GIVEN ENTRIES:
*** Block opens ***

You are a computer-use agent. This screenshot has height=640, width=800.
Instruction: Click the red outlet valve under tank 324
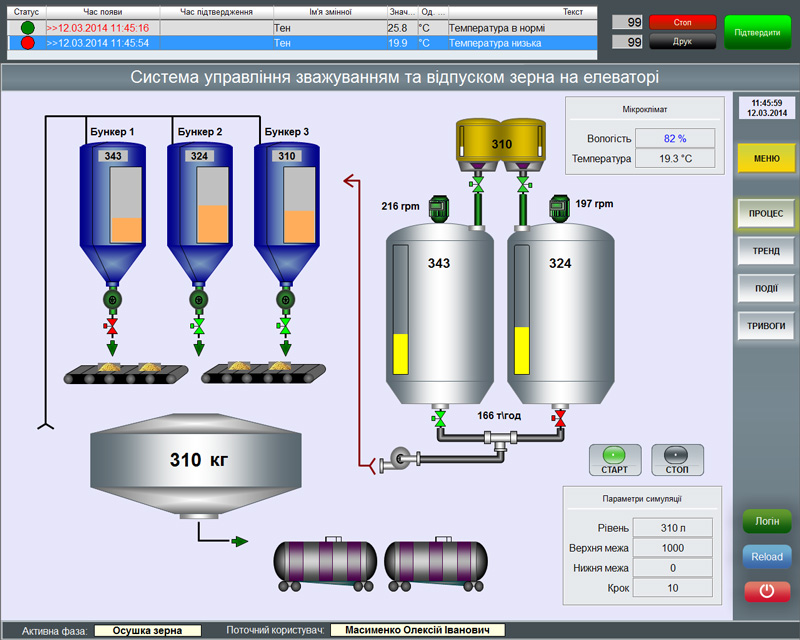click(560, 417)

*** Block closes ***
*** Block opens ***

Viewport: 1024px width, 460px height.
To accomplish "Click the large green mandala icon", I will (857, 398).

*** Block closes ***

TRY IT:
A single number is the whole answer: report how many lines in the data above include the word "height".

TASK RESPONSE:
2